2  Getting Ready to Use R via RStudio

This book can be read and understood without using R at all. However, many of the calculations discussed would be quite difficult without the statistical functions of a language like R.

2.1 Get Ready for a Challenge

Figure 2.1: “Blooming, buzzing confusion?” I see what you did there. —WJ

For R to pay off, you have to buy in. Learning challenging material does not have to be “fun” at every moment to be worthwhile. The beginning data analyst, assailed by statistical concepts, coding conventions, and baffling error messages, feels it all as one great blooming, buzzing confusion.

The challenge of learning R is indeed going to be challenging at times, but just there will also be many little a-ha moments, several larger check-out-what-I-can-do celebrations, and a few peak experiences of eudaemonic reverie.

2.2 What is R?

A headshot of statistician John Chambers
Figure 2.2: John Chambers
A headshot of statistician Robert Gentleman
Figure 2.3: Robert Gentleman
A headshot of statistician Ross Ihaka
Figure 2.4: Ross Ihaka

R is the eighteenth letter of the alphabet, of course, but for data analysts, it has several specialized meanings.

  1. R is a programming language built for statistics. In 1976, John Chambers and colleagues at Bell Labs developed S, a programming language specifically designed to facilitate statistical analyses and data visualization. In 1995, Robert Gentleman and Ross Ihaka released an open-source variant of S and named it “R” after their shared first initial. Most S code looks identical to R code, but R has a number of subtle enhancements such as better memory management. You can read more about the origins of R in Ihaka (1998).
  2. R is a computer program that runs code in the programming language R. The primary way that the R language is used is to perform analyses in the R software environment for statistical computing and graphics. This program is free and open source, meaning that not only can anyone download it for free, but its source code can be reused by anyone for any purpose.
  3. R is a data science ecosystem in which the R community flourishes. Strictly speaking, R is just one program. However, people use R in startlingly creative ways, often in combination with other programs and in coordination with other people. I like to think of R as the entire ecosystem of software, services, standards, and cultural practices shared by the entire community of R users.
Ihaka, R. (1998). R: Past and future history. Interface 98. https://www.stat.auckland.ac.nz/~ihaka/downloads/Interface98.pdf

The technical merits of the R language and software do matter, but the success of R has more to do with the inclusive, welcoming, diverse, and expanding culture of the R community. When an individual R user has a great idea, the R community has as integrated set of technical standards, web services, and cultural practices such that innovations spread quickly to everyone in the community—often with multiple tutorials aimed at users of all levels of expertise. With the support of the R community, ordinary people can leverage R to accomplish far more than anyone would have thought possible not so very long ago.

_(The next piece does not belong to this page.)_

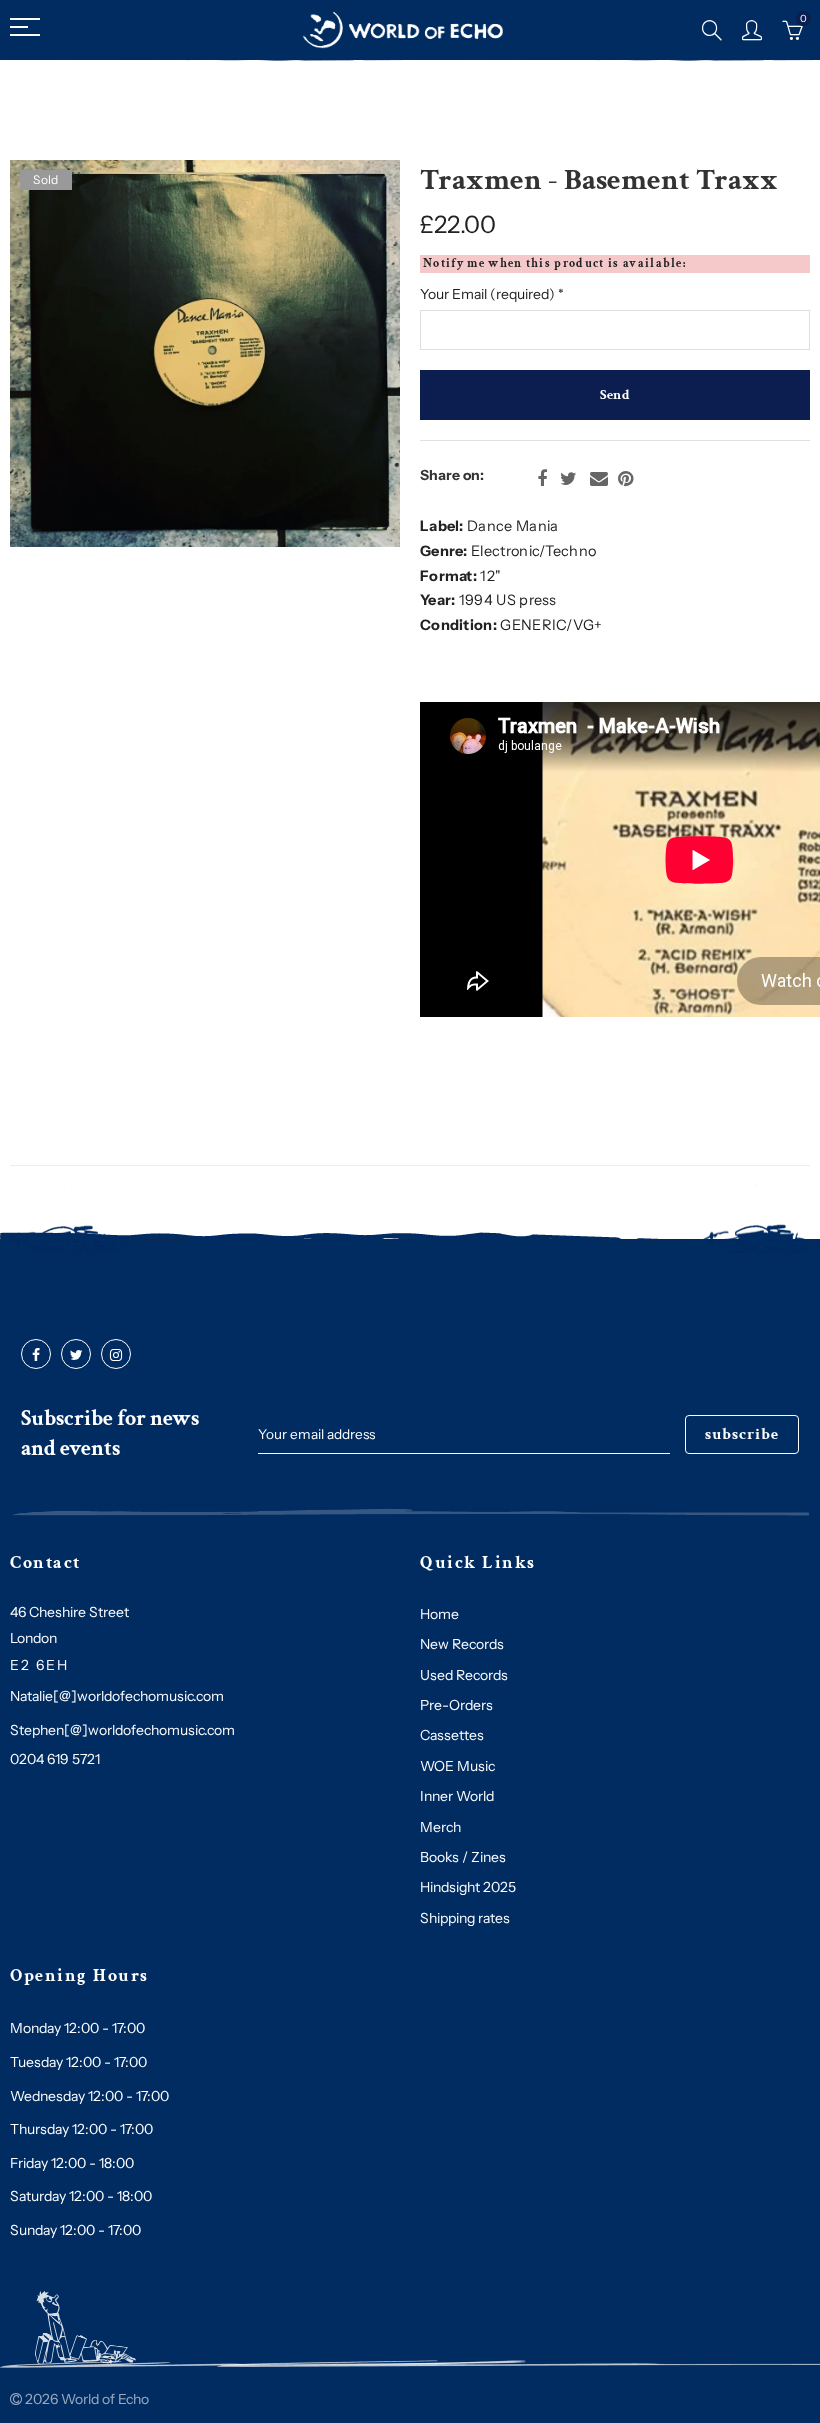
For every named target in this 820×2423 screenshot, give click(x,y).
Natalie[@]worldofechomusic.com (117, 1696)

2.3 What can you do with R?

What can’t be done with R is an ever-contracting list. If you let it, R will help you in ways you did not know you needed it. You can (and should) use R for tasks that extend well beyond analyzing data. Because R plays well with many other programs, you can leverage its capacities to do all sorts of things:

  • Manage, analyze, and visualize data
  • Control and run other programs
  • Write and publish books, papers, and posters
  • Automate reports and customized letters
  • Create slide presentations and interactive tutorials
  • Make websites and blogs
  • Design web applications and dashboards
  • Make music and digital aRt

For example, this book was “created in R.” That is, I wrote the text in a simple format and then let R (and RStudio) handle all the complex and tedious coordination of many other programs to make this webpage. It does most of its work under the hood without my awareness.

2.4 What is RStudio?

Most users never actually open the R program directly. Why not? R’s text editor works well for what it does, but it has limited functionality compared to other ways of interacting with R. Instead, we will run R code in an integrated development environment (IDE) called RStudio. An IDE is a program that makes programming easier. RStudio has many features that automates tasks what would otherwise be confusing, difficult, or tedious.

2.5 Code > Clicks

Artwork by @allison_horst
Figure 2.5: Frustrations with R are normal. Working through them pays off.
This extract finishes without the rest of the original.